- _Task instructions_:
Look through the entries below and return all lines including the word "logo".

- _Entries shown_:
- Opening Delimiter -

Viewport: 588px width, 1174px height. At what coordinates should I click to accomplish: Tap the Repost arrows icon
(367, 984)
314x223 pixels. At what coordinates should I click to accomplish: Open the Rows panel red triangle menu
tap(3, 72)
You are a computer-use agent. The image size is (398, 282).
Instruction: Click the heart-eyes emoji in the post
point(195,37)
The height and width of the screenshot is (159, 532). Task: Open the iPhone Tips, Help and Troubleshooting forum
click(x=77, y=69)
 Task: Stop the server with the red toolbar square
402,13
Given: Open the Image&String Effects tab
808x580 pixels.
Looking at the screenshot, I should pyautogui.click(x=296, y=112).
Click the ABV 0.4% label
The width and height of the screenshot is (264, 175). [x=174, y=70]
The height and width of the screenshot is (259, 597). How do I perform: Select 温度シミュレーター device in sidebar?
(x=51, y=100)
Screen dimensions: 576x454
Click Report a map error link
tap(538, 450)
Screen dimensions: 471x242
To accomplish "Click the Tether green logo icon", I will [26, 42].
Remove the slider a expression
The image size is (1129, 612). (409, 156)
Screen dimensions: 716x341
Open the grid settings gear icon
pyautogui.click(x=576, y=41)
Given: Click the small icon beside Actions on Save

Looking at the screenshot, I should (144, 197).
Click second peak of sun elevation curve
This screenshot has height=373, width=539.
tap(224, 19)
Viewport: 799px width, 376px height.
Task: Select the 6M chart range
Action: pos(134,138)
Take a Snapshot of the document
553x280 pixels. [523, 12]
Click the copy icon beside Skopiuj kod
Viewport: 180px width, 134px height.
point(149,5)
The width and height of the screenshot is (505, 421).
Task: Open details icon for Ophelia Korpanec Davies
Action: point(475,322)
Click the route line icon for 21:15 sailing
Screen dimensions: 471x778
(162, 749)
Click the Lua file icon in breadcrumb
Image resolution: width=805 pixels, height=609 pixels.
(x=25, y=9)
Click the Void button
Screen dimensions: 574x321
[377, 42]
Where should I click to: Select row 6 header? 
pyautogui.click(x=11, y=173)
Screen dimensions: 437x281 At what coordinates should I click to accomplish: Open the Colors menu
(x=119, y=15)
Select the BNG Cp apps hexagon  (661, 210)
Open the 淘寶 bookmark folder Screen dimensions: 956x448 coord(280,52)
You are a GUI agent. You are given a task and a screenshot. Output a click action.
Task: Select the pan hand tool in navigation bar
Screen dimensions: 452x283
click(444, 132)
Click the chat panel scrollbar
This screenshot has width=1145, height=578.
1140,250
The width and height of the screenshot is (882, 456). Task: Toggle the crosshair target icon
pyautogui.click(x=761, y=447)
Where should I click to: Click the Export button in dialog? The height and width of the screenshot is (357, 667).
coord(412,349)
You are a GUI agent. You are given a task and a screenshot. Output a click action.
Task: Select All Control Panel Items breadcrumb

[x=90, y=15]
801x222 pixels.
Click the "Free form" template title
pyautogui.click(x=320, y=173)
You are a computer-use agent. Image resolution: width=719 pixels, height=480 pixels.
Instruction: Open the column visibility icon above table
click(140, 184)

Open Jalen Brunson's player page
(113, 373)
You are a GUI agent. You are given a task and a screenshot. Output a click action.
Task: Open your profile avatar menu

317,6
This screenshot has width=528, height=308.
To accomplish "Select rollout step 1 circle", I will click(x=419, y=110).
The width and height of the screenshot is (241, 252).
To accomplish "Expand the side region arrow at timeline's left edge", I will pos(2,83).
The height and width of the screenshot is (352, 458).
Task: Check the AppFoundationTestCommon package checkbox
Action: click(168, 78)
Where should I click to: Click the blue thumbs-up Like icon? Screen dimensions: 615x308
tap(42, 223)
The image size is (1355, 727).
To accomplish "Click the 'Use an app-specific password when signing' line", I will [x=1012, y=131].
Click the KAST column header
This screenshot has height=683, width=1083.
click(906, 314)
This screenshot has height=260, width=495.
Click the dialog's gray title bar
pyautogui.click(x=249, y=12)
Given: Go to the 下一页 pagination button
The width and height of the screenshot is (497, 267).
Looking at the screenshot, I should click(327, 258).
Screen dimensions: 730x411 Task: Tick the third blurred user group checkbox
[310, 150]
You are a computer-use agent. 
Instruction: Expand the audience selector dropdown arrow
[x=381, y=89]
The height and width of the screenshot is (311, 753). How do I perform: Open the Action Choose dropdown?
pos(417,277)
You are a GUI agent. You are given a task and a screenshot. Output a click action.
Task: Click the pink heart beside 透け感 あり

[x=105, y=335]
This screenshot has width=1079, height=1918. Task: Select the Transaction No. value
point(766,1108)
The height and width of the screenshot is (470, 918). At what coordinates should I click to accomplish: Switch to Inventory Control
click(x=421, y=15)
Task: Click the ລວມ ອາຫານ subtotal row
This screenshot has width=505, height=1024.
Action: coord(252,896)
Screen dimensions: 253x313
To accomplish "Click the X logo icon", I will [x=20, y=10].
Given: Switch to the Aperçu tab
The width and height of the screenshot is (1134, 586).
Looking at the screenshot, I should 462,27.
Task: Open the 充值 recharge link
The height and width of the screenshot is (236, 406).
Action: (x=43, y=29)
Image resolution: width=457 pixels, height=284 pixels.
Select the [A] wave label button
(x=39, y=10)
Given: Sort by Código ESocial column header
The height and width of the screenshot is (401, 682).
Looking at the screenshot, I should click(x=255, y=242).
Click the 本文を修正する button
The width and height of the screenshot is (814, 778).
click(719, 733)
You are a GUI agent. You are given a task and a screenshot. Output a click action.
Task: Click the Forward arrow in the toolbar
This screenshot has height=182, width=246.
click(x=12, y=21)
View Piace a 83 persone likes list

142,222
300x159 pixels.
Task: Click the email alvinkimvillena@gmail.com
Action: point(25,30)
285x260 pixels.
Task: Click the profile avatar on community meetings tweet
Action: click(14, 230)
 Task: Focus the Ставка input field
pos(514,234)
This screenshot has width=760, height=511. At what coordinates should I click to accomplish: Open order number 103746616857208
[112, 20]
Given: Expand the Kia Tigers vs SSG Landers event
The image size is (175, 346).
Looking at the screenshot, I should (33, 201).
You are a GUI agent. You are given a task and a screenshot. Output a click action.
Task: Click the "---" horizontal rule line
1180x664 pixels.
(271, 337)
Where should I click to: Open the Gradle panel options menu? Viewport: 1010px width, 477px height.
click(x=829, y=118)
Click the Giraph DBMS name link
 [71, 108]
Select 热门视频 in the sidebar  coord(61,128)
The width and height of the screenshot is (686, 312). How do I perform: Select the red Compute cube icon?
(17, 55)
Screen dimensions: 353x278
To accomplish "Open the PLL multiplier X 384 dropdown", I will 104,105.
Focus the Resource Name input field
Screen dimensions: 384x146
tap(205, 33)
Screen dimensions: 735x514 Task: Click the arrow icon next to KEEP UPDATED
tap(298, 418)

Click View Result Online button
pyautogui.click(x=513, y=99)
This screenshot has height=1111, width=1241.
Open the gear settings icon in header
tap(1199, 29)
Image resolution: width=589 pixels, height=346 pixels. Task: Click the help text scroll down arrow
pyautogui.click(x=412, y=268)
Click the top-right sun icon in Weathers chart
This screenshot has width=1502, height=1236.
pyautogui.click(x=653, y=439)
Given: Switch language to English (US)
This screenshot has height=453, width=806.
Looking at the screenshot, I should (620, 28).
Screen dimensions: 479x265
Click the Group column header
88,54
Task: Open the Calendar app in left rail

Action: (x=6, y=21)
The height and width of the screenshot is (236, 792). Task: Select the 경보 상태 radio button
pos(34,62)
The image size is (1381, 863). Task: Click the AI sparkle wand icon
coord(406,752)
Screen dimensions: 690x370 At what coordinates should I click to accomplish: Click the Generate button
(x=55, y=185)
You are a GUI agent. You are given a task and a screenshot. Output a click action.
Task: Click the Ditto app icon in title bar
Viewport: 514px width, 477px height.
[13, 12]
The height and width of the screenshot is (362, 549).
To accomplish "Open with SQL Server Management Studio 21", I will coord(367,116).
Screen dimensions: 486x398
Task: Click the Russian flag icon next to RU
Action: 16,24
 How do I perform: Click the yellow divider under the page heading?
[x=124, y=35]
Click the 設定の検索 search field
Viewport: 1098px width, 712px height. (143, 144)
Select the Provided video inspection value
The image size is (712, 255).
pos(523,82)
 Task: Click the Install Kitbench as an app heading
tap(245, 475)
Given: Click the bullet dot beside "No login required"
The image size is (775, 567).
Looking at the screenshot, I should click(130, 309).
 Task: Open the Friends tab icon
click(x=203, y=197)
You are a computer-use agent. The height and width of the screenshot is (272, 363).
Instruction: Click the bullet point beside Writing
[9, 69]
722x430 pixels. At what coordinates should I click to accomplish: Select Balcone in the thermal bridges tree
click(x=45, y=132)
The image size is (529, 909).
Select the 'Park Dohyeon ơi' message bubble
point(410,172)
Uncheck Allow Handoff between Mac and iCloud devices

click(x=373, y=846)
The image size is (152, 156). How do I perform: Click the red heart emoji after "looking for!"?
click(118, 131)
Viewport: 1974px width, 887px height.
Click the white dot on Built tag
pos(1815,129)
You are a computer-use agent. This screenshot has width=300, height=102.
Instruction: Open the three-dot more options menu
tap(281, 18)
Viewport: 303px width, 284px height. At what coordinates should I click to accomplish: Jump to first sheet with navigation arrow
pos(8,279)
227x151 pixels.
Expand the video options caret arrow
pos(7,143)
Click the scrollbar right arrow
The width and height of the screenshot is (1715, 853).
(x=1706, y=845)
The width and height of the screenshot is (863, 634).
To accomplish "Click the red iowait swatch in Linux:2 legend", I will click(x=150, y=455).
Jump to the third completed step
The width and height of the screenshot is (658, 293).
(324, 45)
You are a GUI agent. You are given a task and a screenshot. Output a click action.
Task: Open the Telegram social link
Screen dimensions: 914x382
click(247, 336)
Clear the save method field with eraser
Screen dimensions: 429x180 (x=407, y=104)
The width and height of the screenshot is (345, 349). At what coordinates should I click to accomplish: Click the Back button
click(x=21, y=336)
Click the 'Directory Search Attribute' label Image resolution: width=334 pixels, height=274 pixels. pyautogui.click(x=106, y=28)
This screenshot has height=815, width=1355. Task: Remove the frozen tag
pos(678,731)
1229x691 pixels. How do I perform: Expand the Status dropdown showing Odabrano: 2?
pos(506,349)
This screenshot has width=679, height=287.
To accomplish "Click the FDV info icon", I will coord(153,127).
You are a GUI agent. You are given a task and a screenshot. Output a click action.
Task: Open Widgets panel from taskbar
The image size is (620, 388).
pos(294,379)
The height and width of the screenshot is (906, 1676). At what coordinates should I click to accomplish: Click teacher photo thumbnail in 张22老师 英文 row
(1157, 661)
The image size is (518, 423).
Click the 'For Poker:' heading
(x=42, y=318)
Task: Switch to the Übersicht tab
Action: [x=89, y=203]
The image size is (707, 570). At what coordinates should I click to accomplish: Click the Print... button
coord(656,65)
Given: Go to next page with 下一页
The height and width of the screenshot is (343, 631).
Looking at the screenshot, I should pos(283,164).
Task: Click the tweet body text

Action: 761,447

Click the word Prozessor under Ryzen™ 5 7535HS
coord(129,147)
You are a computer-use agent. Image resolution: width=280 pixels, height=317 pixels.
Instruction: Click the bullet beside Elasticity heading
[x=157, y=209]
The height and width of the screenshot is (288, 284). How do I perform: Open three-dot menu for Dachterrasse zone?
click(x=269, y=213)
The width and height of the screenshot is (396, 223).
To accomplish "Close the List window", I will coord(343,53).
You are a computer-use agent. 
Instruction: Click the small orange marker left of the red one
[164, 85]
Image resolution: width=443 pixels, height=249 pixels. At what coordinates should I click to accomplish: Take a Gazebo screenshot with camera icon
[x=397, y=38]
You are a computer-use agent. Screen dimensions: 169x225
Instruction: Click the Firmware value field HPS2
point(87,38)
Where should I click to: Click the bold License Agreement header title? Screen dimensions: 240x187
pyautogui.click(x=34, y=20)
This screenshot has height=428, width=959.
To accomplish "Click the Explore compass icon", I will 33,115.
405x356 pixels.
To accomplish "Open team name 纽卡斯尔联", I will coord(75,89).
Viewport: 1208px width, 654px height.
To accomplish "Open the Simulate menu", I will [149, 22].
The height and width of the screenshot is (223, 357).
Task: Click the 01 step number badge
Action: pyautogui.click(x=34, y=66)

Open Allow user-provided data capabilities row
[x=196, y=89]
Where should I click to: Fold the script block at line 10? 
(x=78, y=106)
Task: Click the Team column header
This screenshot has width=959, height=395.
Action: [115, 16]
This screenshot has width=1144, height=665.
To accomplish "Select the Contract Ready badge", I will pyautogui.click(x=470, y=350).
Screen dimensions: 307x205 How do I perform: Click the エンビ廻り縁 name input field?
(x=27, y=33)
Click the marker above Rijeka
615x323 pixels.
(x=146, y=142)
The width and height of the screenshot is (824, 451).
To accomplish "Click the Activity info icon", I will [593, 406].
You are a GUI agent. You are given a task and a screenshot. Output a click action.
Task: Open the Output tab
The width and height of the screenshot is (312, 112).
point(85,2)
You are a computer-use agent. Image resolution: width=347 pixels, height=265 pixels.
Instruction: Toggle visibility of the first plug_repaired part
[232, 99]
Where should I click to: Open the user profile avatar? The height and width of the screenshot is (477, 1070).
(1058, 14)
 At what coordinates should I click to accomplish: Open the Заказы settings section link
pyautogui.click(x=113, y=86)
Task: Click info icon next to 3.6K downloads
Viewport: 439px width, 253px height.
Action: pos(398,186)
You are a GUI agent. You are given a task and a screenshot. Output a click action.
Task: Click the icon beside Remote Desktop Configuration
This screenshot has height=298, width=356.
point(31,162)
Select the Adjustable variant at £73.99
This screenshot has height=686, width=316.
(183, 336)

- Closing Delimiter -

- _Result of the exercise_:
To accomplish "Click the Tether green logo icon", I will [26, 42].
To accomplish "Click the X logo icon", I will [x=20, y=10].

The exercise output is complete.